CM Majhi: Odisha to make farming market-linked, future-ready
Synopsis
Key Takeaways
The Chief Minister's Office of Odisha on Saturday, 11 July 2026, shared a statement from Chief Minister Mohan Charan Majhi outlining the state government's agricultural vision — centred on market linkages, higher farmer incomes, and a sweeping upgrade of rural infrastructure across Odisha.
Context
Speaking on the state's farm policy direction, CM Majhi said: 'Our goal is to make agriculture more market-linked and future-ready while ensuring higher incomes for farmers.' He identified six specific pillars the government is pursuing: procurement strengthening, irrigation, technology adoption, mandi infrastructure, value addition, and food processing.
The statement is notable for its breadth — spanning the entire agricultural value chain from field to market — and signals that the Majhi government, which took office in June 2024, is consolidating its farm-sector agenda into a coherent public narrative.
Policy Backdrop
Odisha is one of India's significant agrarian states, with agriculture contributing roughly 20 percent of the state's gross domestic product and employing over 50 percent of its workforce. The stakes of farm-sector performance are therefore high for both the state economy and the livelihoods of its rural majority.

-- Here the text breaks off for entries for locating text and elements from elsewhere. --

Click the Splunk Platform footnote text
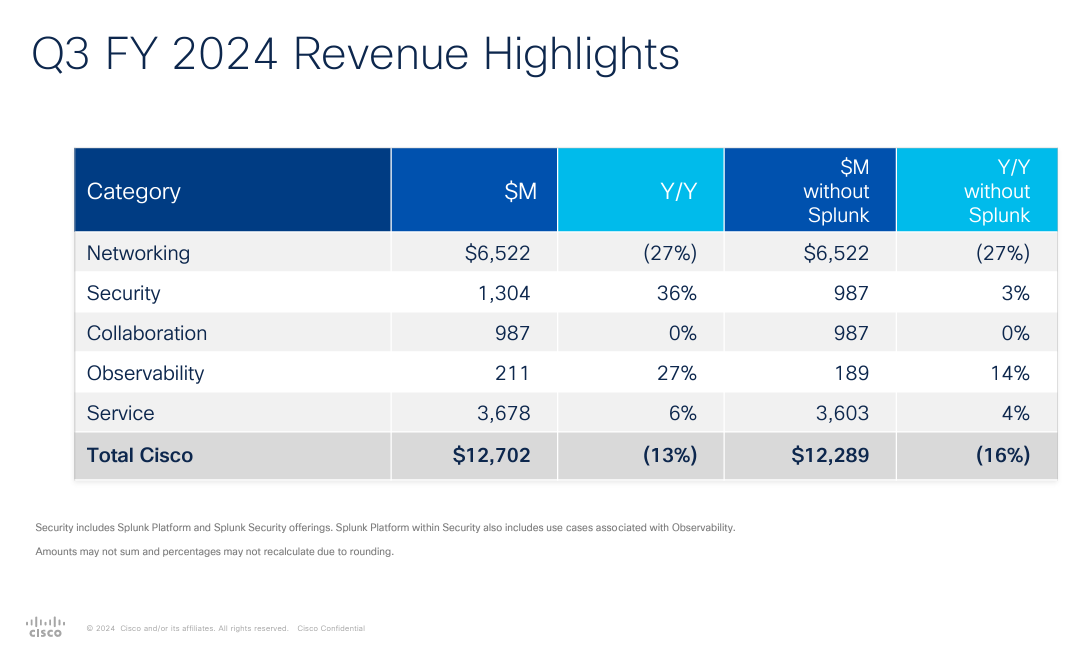Viewport: 1090px width, 654px height. point(385,527)
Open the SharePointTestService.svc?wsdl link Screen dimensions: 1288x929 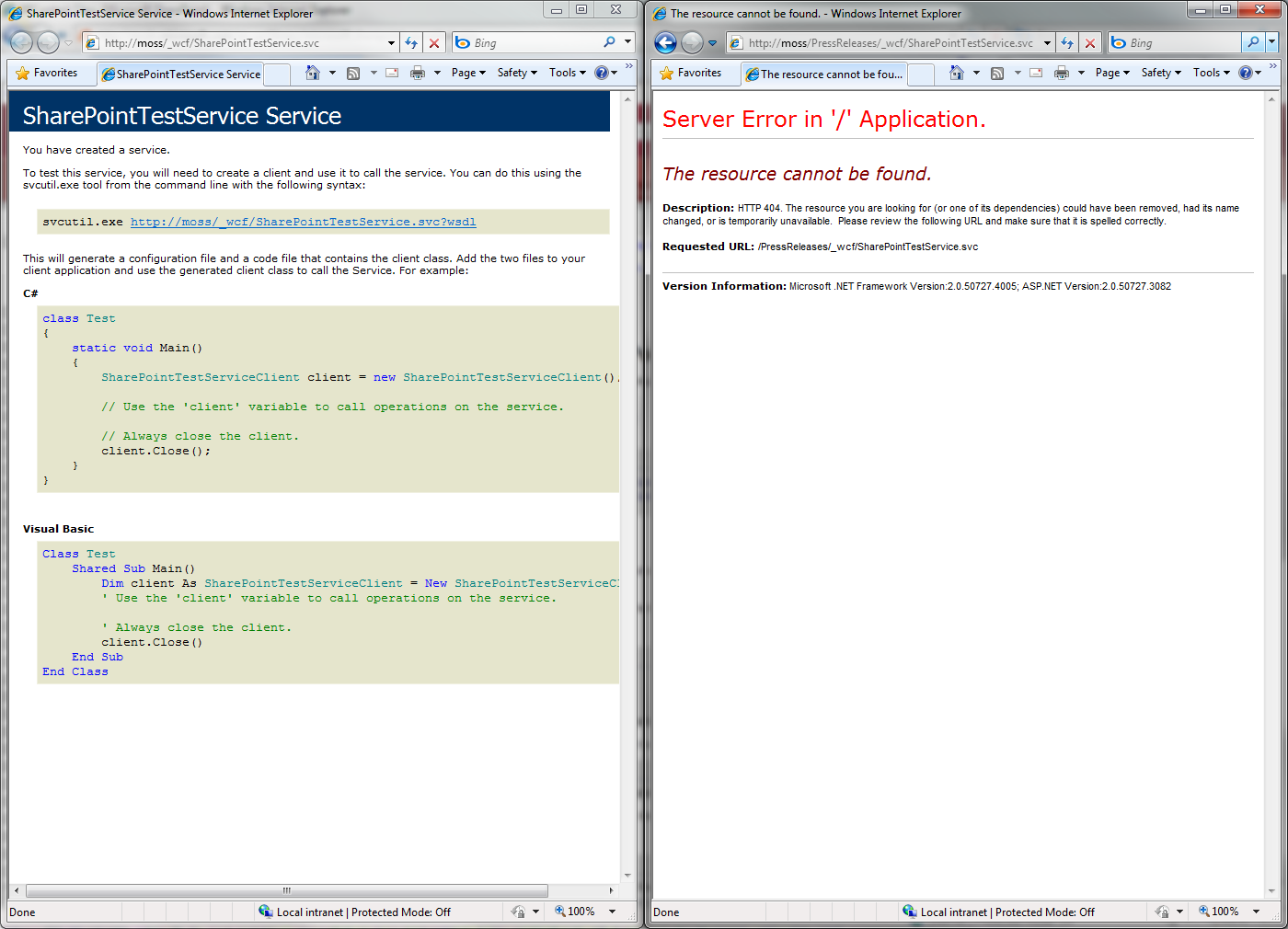click(304, 222)
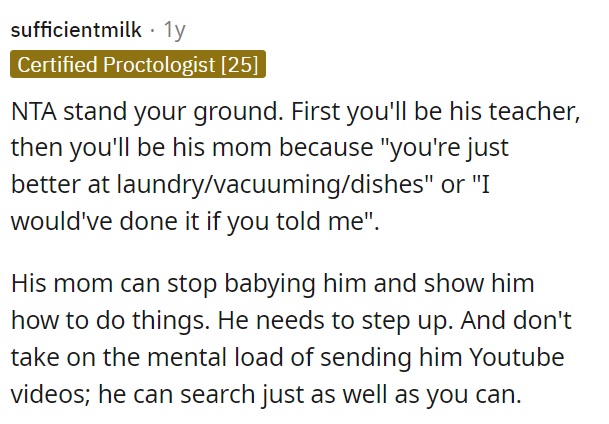Click the word "teacher" in the first line
The image size is (609, 424).
(x=534, y=111)
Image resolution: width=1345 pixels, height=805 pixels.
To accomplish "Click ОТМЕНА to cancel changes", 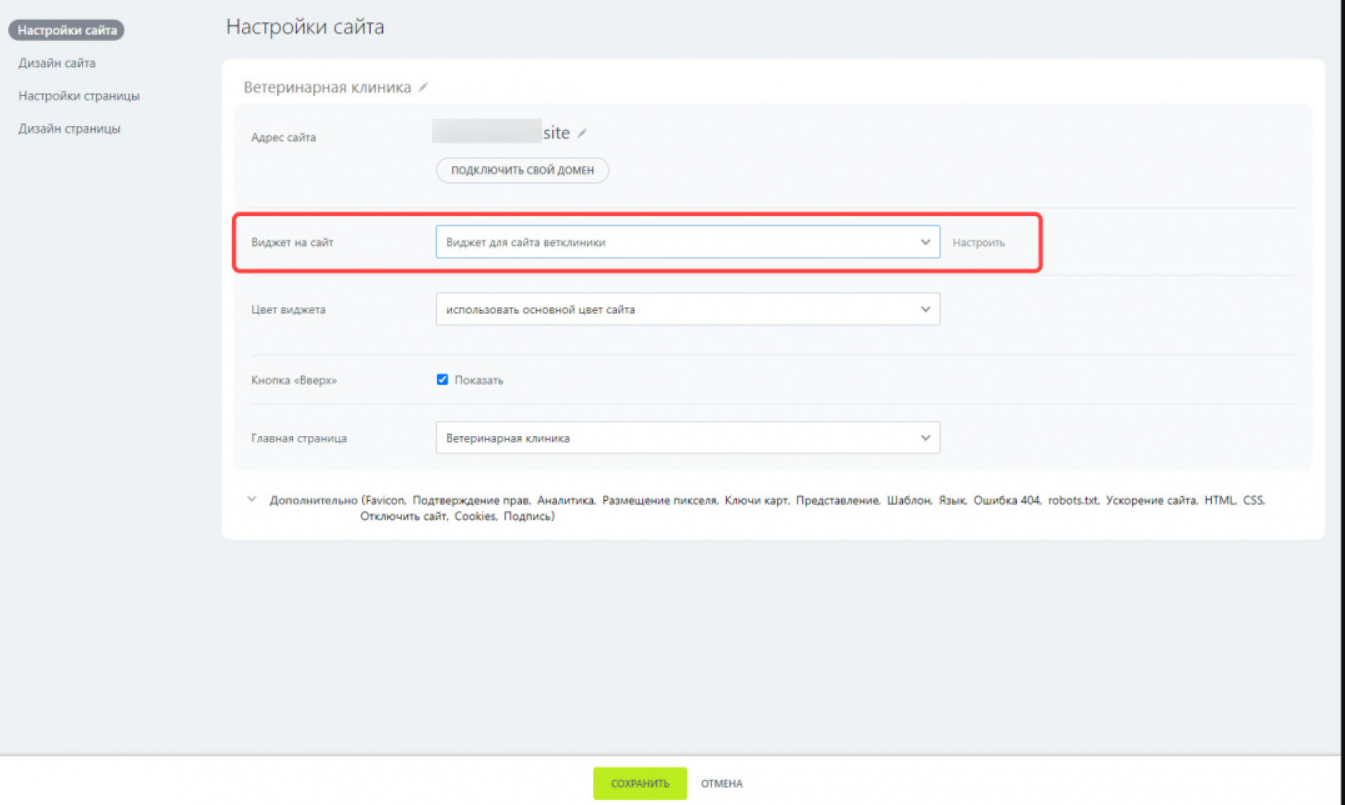I will (722, 784).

The state has prior form in farm welfare: the KALIA (Krushak Assistance for Livelihood and Income Augmentation) scheme, launched in 2018, delivered direct income support and crop insurance to small and marginal farmers and drew national attention as a precursor to similar central and state-level direct-benefit programmes. CM Majhi's current emphasis on market linkages and post-harvest infrastructure builds on that foundation while pivoting toward income enhancement through commercialisation rather than subsidy alone.

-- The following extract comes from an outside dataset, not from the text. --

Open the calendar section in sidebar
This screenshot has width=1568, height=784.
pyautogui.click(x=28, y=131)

At the national level, the push to connect farmers to organised markets gained momentum with the launch of the e-NAM (electronic National Agriculture Market) platform in 2016 and subsequent Agricultural Produce and Livestock Marketing reforms that multiple states have pursued in parallel. Odisha's articulated focus on mandi infrastructure and food-processing clusters fits squarely within this pan-Indian policy arc.
Stakeholders and Impact
Small and marginal farmers — who make up the bulk of Odisha's agricultural community — stand to be the primary beneficiaries if the government's six-pillar strategy translates into on-ground investment. Improved irrigation coverage would reduce dependence on monsoon rainfall, while stronger procurement mechanisms could shield growers from distress sales at below-minimum-support-price rates.

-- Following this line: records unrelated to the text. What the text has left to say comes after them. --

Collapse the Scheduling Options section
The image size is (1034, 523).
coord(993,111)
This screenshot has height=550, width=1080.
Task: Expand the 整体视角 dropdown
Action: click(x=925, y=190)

The food-processing sector is the other key stakeholder. Expanded processing capacity creates demand for raw agricultural output at stable prices, generates rural non-farm employment, and reduces post-harvest losses — a persistent drag on farmer incomes across eastern India. Private food-processing investors will be watching state budget allocations and any announced cluster or incentive schemes closely.
What's Next
Observers will look to the Odisha state assembly's upcoming session for concrete budget lines: allocations for mandi upgrades, irrigation projects, and any new technology-adoption or food-processing pilot programmes that give substance to the Chief Minister's statement. The translation of this policy vision into measurable targets and funding commitments will determine whether the six pillars remain an aspiration or become a structural shift in how Odisha supports its farming community.
If the state follows through with coordinated investment across all six areas, it could position Odisha as a model for other eastern Indian states seeking to move their farm economies from subsistence-oriented to market-integrated — a transition that the broader national policy environment has been encouraging for over a decade.